Payson Should Be Allowed To Find Water Sources In Forest


Letter to Sen. Jon Kyl:

Dear Jon,

I am sorry that we didn't have more time to discuss the Payson water situation when I saw you in Washington in May.

Unless God changes his water delivery schedule, I still predict that Payson will be in serious water problems before we find new water, at the rate we are going.

Currently, Buzz Walker is exploring all the privately owned water rights, within a reasonable distance of Payson, to determine what might be available from those sources. This is a good and necessary approach, but so far hasn't shown enough promise.

I still feel that we should be simultaneously doing exploratory drilling in the Tonto National Forest. Here we are making no discernible impact studies. Because time is running out on us, I recommend that we be permitted to go into the forest and drill at multiple locations to find out where additional water actually is, how much is there, and if water removal at any of these locations affects any other users.

All of this, with no formal impact studies. After we find adequate water for the next 10,000 residents of Payson, we would then do the necessary studies for the wells, pumping stations, pipelines, etc.

I have discussed this with Ed Armenta, and with some caveats concerning obviously inappropriate well sites, he says he has no problems with such an approach.

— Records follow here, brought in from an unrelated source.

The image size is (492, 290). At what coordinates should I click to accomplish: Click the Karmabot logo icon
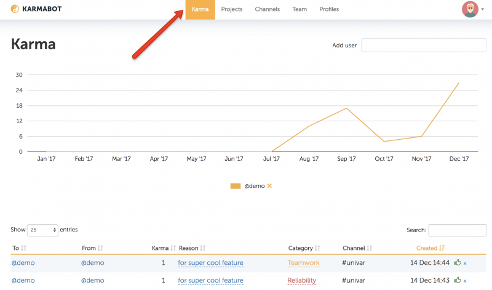15,9
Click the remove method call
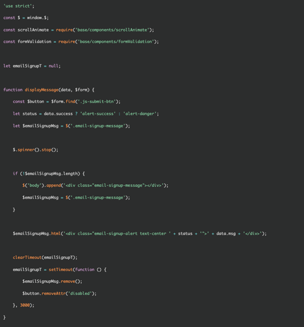The width and height of the screenshot is (304, 327). coord(68,281)
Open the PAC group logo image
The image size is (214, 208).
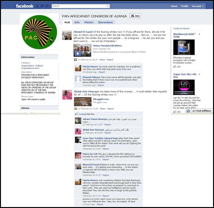tap(39, 32)
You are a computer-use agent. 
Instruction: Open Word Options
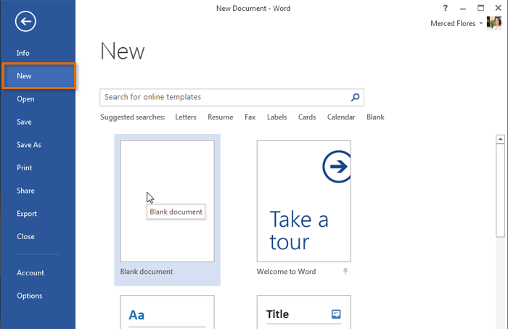click(30, 296)
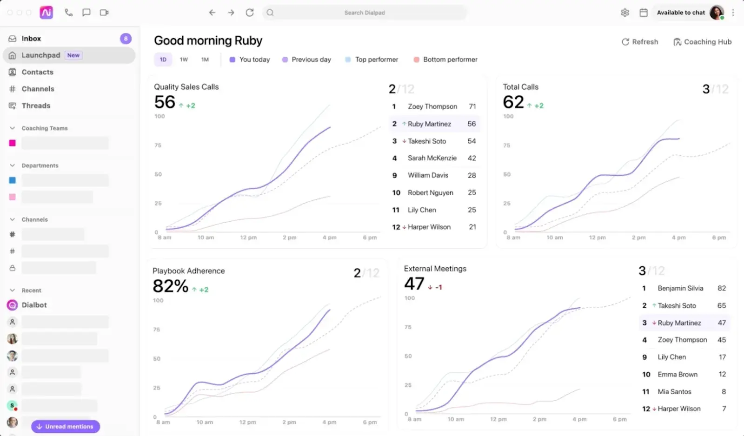Click the Refresh button

640,42
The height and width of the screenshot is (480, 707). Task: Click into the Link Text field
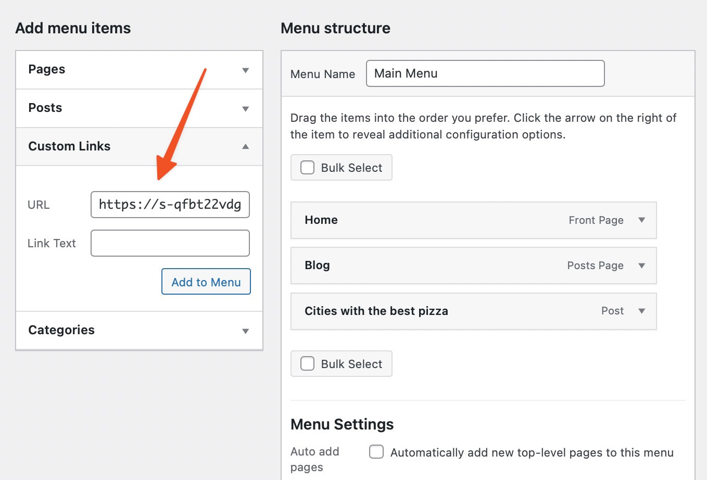coord(170,243)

What we now need is someone with a fair amount of clout to bring all the involved individuals and organizations together and get things started. That is where your office comes in.

I am aware of the Bureau of Reclamation study of the whole watershed and agree that it is a good idea for the long pull. However, when they start talking about Blue Ridge or Roosevelt Lake, I lose interest because the time and money involved. I still go back to the basic logic:

a) There is enough water under the 12,000 acres of Payson to supply water for 15,000 of us, if we use it right.

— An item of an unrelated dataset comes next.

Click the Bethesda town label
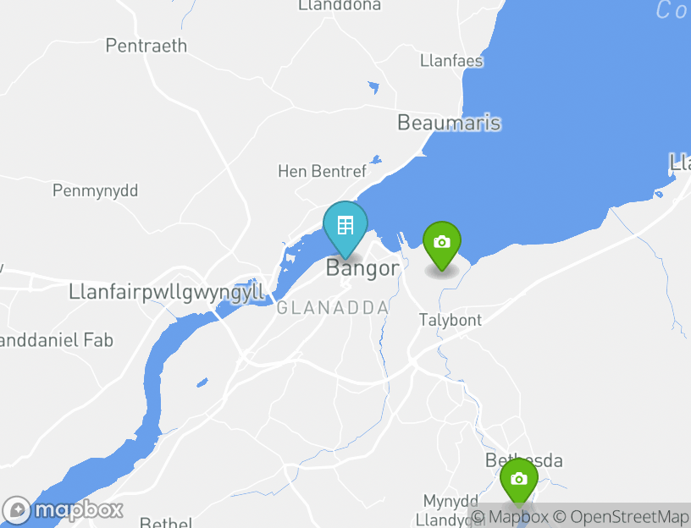Image resolution: width=691 pixels, height=528 pixels. tap(524, 460)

b) There is nearly 40 times as much land in the Payson Ranger District of the Tonto National forest as there is under Payson. Somewhere in that 464,000 acres there must be enough water for 10,000 more people in Payson.

c) Payson is willing (or at least should be willing) to pay compensation for such water.

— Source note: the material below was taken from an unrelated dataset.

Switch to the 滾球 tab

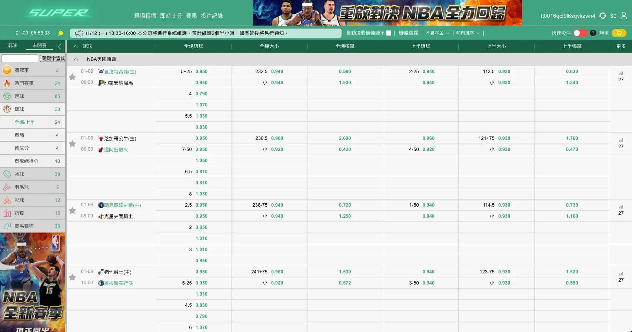[x=12, y=46]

I hope that you and your staff can find some time to expedite the quickest, most economical and expeditious route to securing Payson more water, without getting involved in a grand regional plan with distant sources, reservoirs, riparian beautification, etc.

It's do it like we are spending our own money, which we should be forced to do. No other entity should spend money securing water for us, but we should be permitted to secure water as economically as possible.